With 13 the lever part is again referred to, which carries the toothed segment 12 at its one end and is rotatably mounted on the bolt 14 at the other end. The bolt 15 is also mounted in the lever 13. On one side of this bolt there is a bevel gear, on: the other side a spur gear 2o is firmly grounded. A bevel gear 2i is engaged with the bevel gear i9, and a gear 22 with the gear 2o. The bolt 15 also serves as a bearing point for the lever 16 (see also 1 # ig. 2 to .I). The pin 23, on which the gear 2-2 is firmly attached, carries in its lower end a worm wheel 2d., In which a worm 25 engages, which can be set in rotation by a 1Iotor 26, which is controlled by the regulator r '( Fig. I) is controlled. The bevel gear 2i is firmly seated on a shaft 27 which is secured against lateral displacement and has two threaded parts 28 and 29 towards the end. Isulissen stones 30 and 31, which carry the pins 17 and 18, are screwed onto these spindle-like parts as spindle nuts. As in FIGS. 2 and 4, these pins are the points of application of the two temperature-consuming devices, which measure the temperatures at points i and 2 (FIG. I).
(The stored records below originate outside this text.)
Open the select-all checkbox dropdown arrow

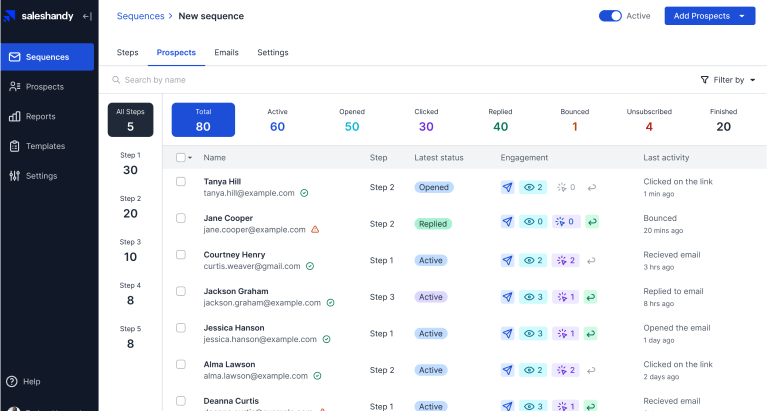tap(190, 158)
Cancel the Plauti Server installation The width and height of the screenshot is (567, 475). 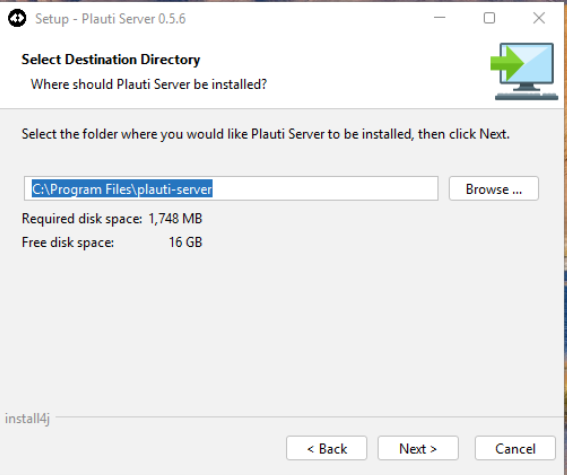click(515, 448)
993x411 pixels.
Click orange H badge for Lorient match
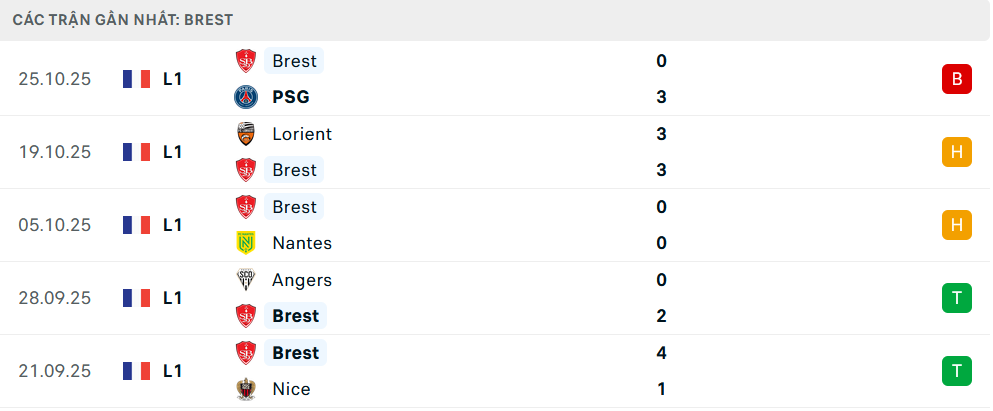pos(956,152)
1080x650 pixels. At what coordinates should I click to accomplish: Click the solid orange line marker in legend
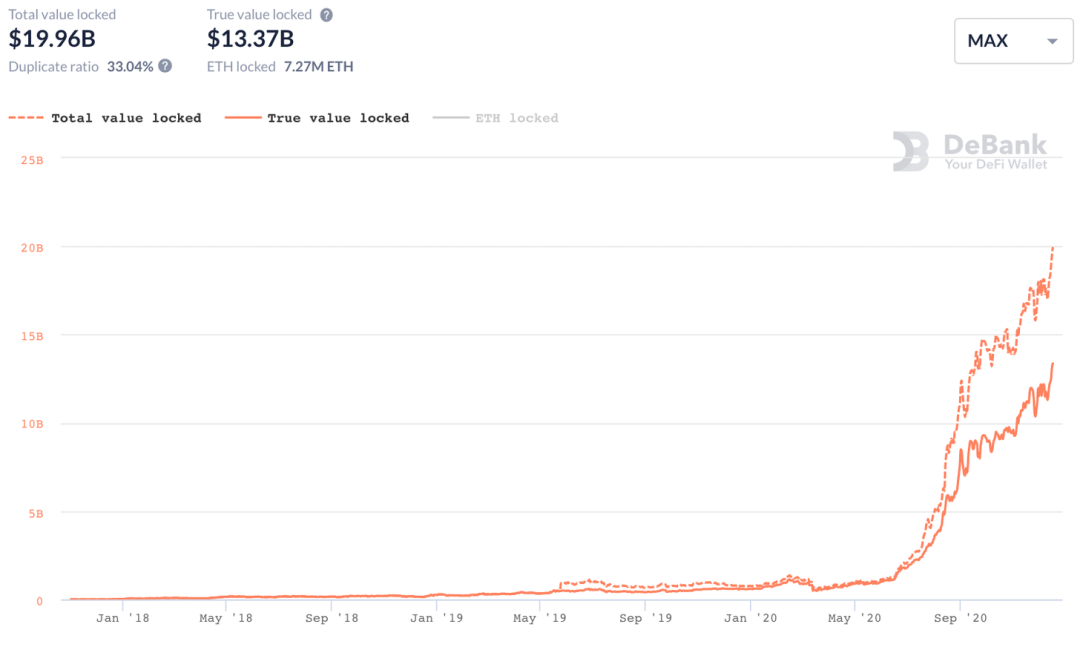tap(241, 118)
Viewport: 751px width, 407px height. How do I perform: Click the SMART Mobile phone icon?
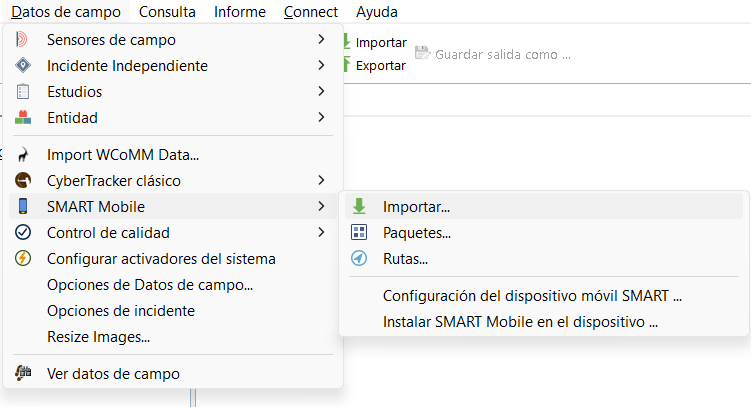point(23,207)
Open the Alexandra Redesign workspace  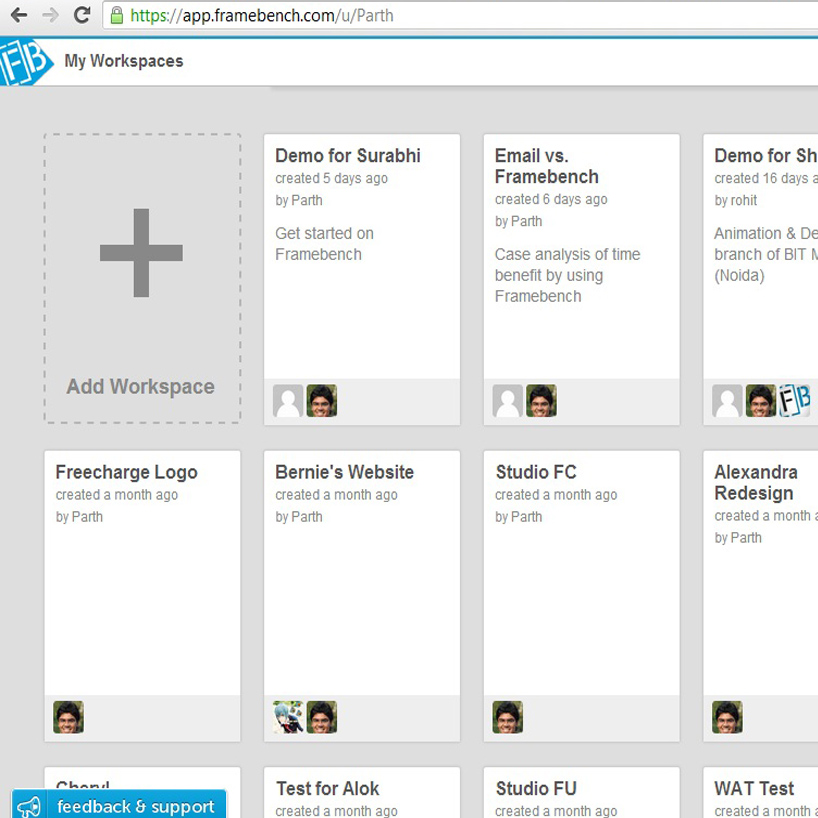pos(756,482)
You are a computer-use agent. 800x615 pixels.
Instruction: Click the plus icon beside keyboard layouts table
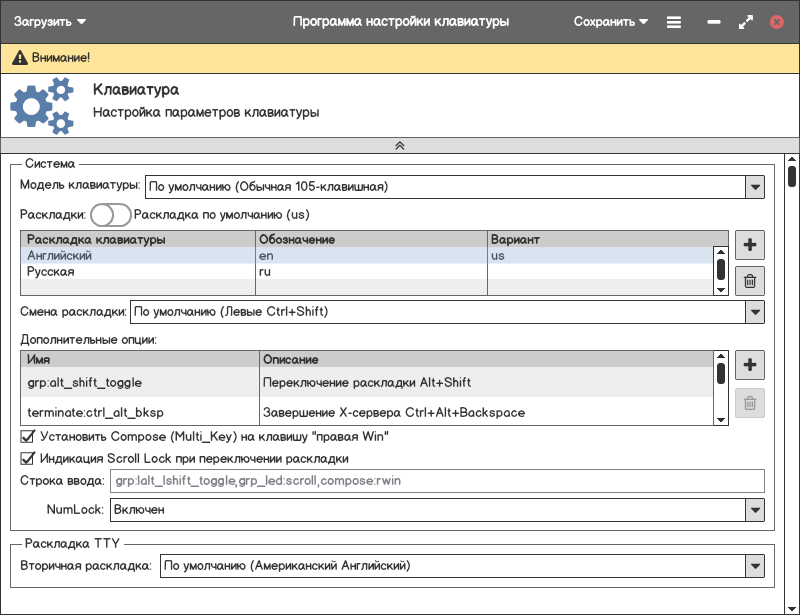coord(750,245)
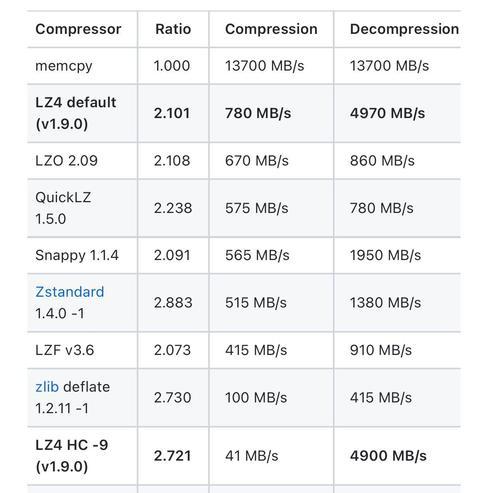Select LZ4 HC -9 (v1.9.0) cell

pyautogui.click(x=82, y=456)
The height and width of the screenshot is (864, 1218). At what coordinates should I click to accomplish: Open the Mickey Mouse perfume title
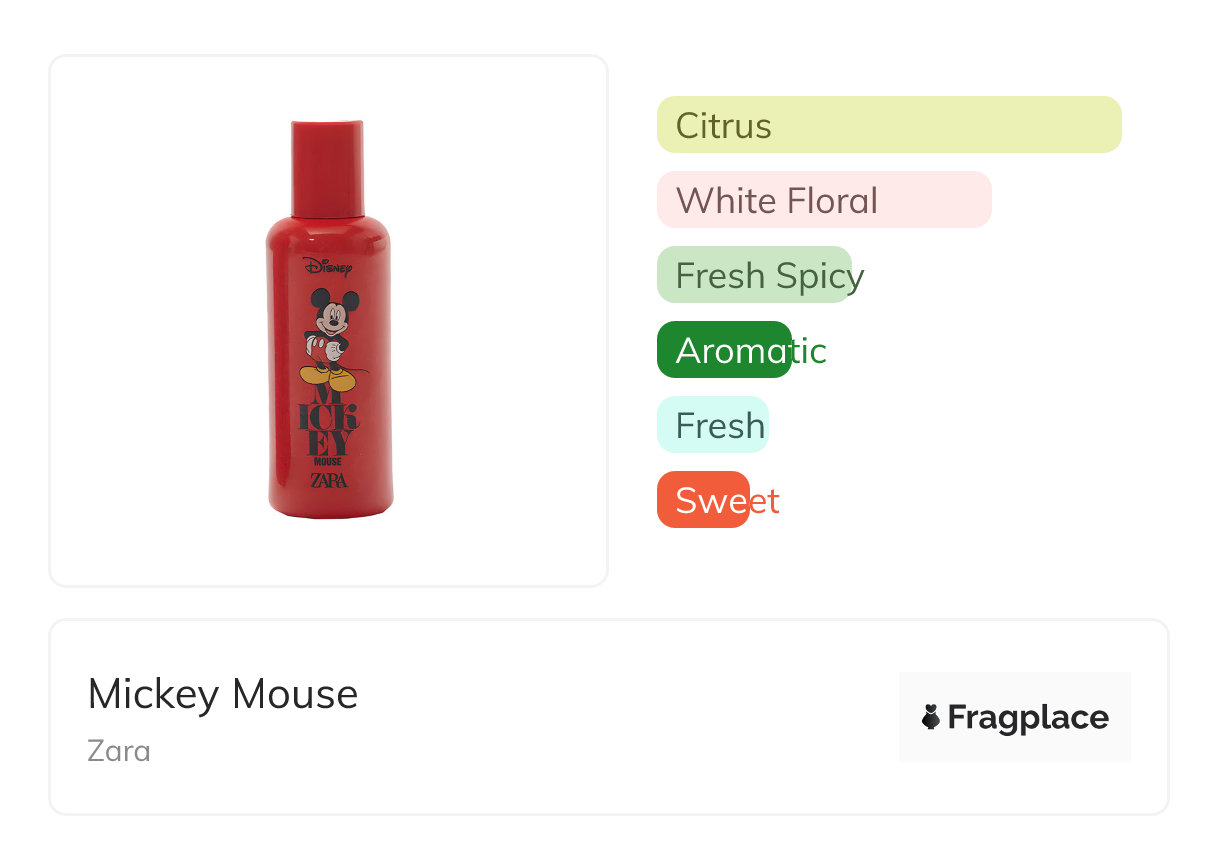pyautogui.click(x=223, y=694)
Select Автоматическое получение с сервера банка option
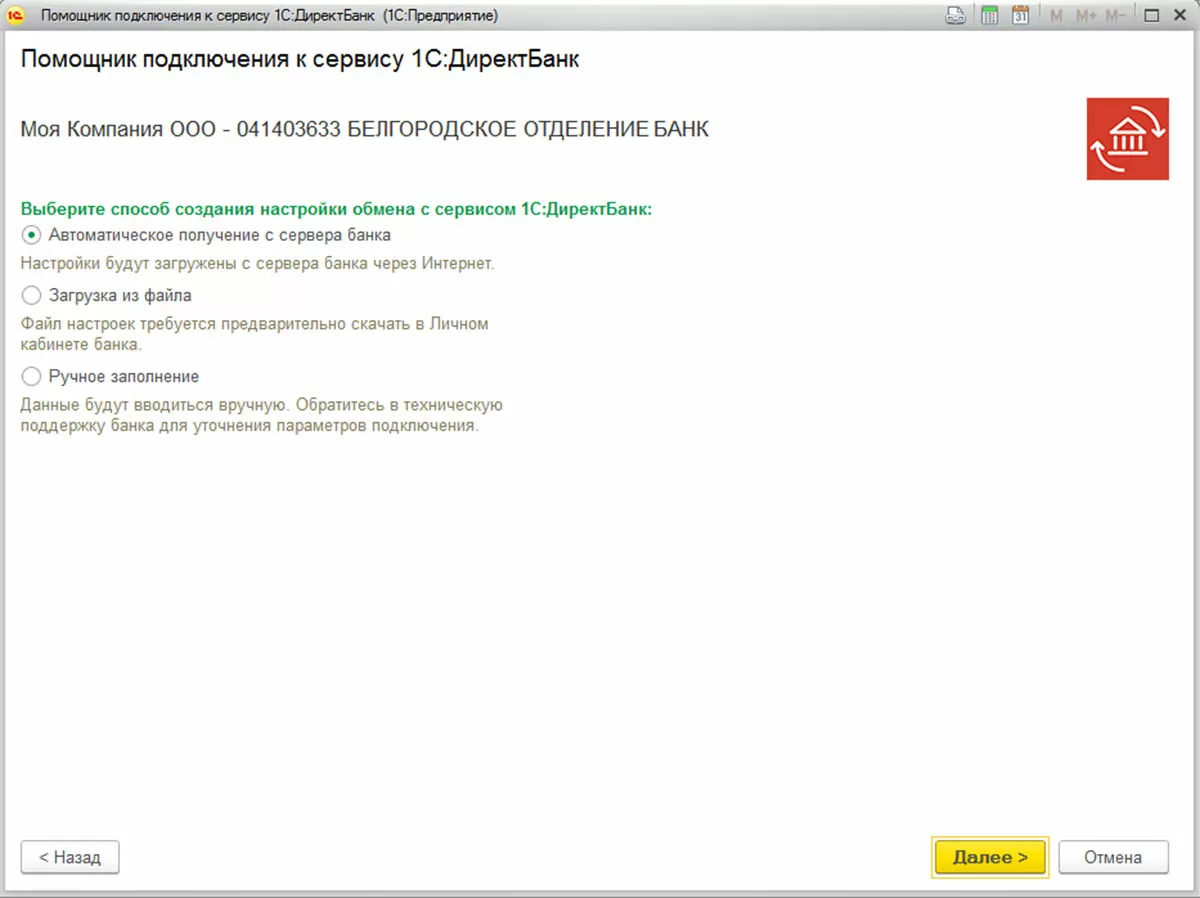Viewport: 1200px width, 898px height. pyautogui.click(x=31, y=235)
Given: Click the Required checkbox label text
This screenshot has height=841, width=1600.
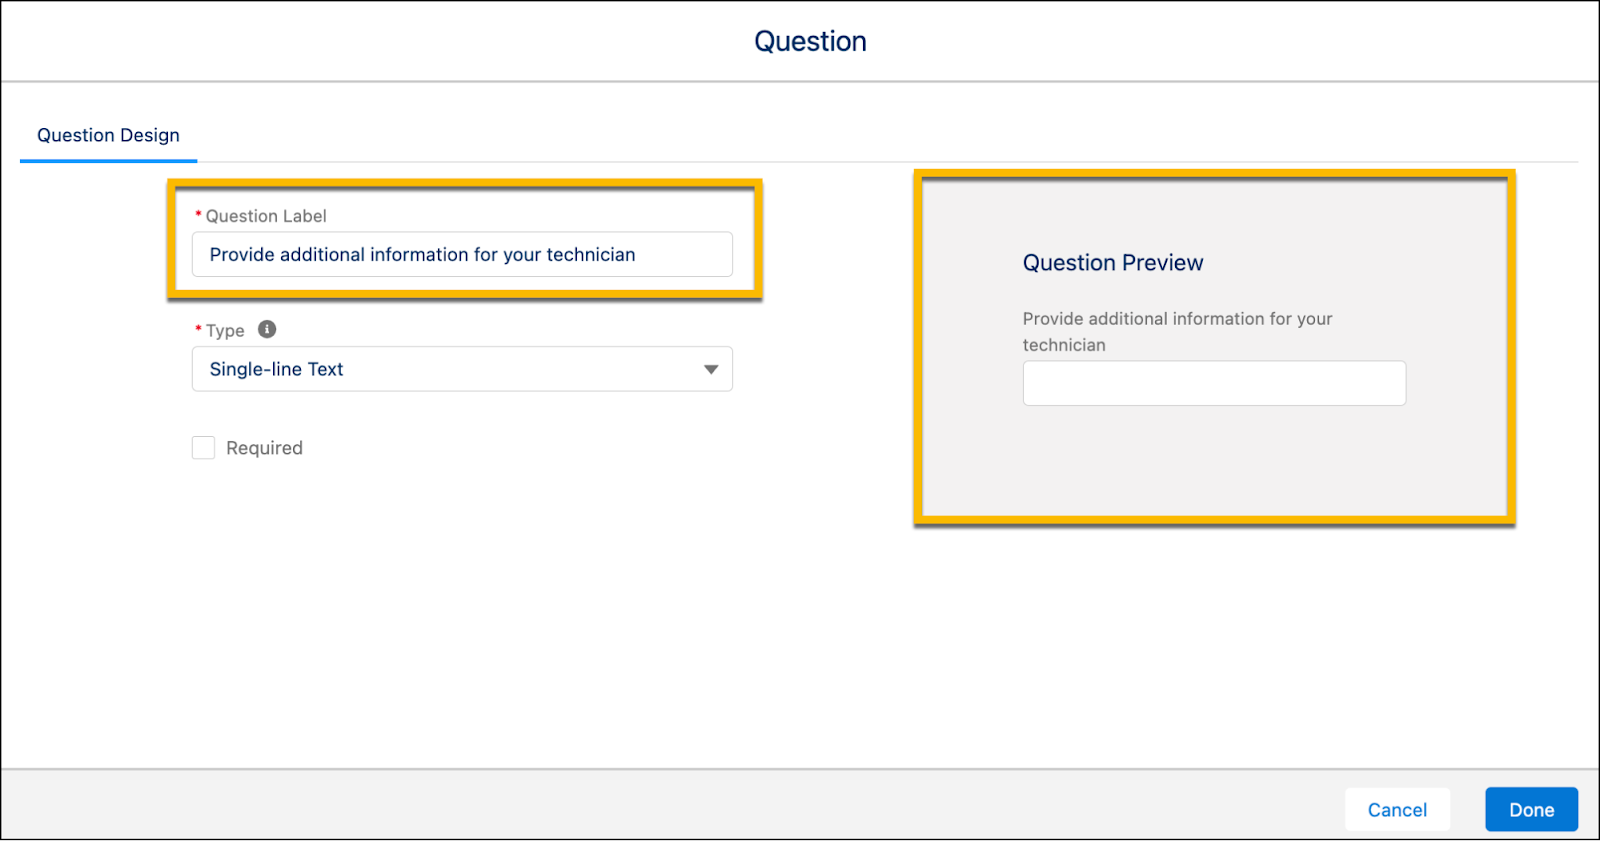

If the temperature in point 3 changes due to any circumstances (Fig. I). so that is a sign that the leverage ratio _i-: y, accordingly the controller r the temperature setpoint in point 2 in relation to the temperature of the point i, will be set to a changed value in the future got to. This change in the lever arm ratio is with the help of the motor 26 and the 1Jittel also shown in FIG. 5 by the controller r '(FIG. i).

Claims (3)

PATENT CLAIMS: i. Device for automatically regulating a constant steam temperature at the superheater outlet of systems with a cooling device used for steam cooling and switched on between two boiler load-dependent superheater sections, characterized in that the coolant temperature is subordinate to a controller which is located at a measuring point (2 ) maintains a setpoint temperature, the lxi falling 'Ceniperatur at a \ Ießstelle (i) lying between the cooler and the first Überliitzerabsclinitt increases and with increasing temperature at the measuring point (1) so decreased that the temperature at the end of the second superheater section a has a constant value. . 2. Device according to claim i. characterized in that the temperature pulses derived from the two measuring points (i, 2) via a summation engine act on the part of the controller that triggers the control commands. 3. Device according to claim 2, characterized in that the ratio of the lever arms via which the adjustment movements of the two Temperaturmeßgeriite are transmitted to the control-lcomniandos triggering -feil of the controller, can be changed. .f: Device according to claim 3, characterized in that the lever ratio can be changed by an additional regulator in the sense of maintaining a constant temperature at the outlet of the second superheater section. In order to distinguish the opposition from the state of the art, the following publication was used in the grant procedure: French patent specification ... 1r. G39 022.